Back in late 2018, Macomb County Public Works discovered a gross glob of fats, baby wipes and other waste they call a “fatberg” in its sewers – and if residents of southeast Michigan aren’t careful, they could cause a similar buildup in 2020.
The fear of COVID-19 compelled many to snatch up and hoard obscene amounts of toilet paper, leaving others to make due with other bathroom options including wet wipes and tissues.
In an effort to prevent improper disposal of these items, which could cause another fatberg, we dug around the internet to find out how you should handle soiled baby wipes and other items your family uses to clean their tush.
If you were lucky enough to get your hands on some TP before it flew off the shelves, it is safe to flush in most toilets. Why? Because toilet paper is made to decompose quickly in both septic tanks and sewage systems, toilet-guru.com explains. If you have a squat toilet, though, skip flushing it.
Wet wipes and baby wipes
Don’t flush them. Even if wet wipes say they are flushable, scottenglishplumbing.net says. They may go down the toilet fine but they take weeks or months to dissolve and can cause backups. As for baby wipes, they’re for babies. Save them for moms with babies – but don’t flush them either.

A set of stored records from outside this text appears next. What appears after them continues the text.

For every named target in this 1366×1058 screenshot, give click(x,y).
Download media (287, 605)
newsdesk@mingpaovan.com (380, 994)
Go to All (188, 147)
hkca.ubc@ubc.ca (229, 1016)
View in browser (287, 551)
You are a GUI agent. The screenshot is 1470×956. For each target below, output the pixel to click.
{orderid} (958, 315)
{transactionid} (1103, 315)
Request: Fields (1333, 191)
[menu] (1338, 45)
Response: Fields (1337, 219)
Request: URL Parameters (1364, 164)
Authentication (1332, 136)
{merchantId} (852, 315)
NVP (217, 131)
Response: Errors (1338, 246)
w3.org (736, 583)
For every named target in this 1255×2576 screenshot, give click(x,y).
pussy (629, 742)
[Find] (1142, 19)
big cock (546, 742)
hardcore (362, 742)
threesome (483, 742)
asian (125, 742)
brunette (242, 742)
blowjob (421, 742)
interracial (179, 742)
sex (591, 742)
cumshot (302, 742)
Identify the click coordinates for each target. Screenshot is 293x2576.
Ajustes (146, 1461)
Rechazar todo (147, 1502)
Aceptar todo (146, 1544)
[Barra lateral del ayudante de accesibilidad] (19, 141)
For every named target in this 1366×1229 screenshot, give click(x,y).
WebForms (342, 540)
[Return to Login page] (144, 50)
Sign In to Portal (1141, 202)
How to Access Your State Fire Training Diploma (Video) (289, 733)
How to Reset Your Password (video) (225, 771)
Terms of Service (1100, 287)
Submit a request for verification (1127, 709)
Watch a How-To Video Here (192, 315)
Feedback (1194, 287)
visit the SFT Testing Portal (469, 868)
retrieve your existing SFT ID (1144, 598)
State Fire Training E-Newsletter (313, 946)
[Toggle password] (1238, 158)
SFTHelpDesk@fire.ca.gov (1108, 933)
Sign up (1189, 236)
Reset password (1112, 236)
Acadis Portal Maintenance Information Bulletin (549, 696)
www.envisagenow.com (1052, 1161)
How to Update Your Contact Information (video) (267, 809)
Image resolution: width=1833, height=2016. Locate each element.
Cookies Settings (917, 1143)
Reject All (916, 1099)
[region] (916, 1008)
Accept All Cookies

Paper towels, tissues and napkins
For the same reason as wet wipes, scottenglishplumbing.net says you shouldn’t flush them. Place them in your trash can. If an open trash can bothers you, get a small, sealed can and stick them in there until it’s time to go out.
Socks or other items
On the very off-chance you need to use a sock or pages of a magazine, don’t flush those either. Dispose of them the same way you would paper towels – or if it gets to this point, consider a bidet. You can get them on Amazon for as little as $40 and they fit most standard waterlines.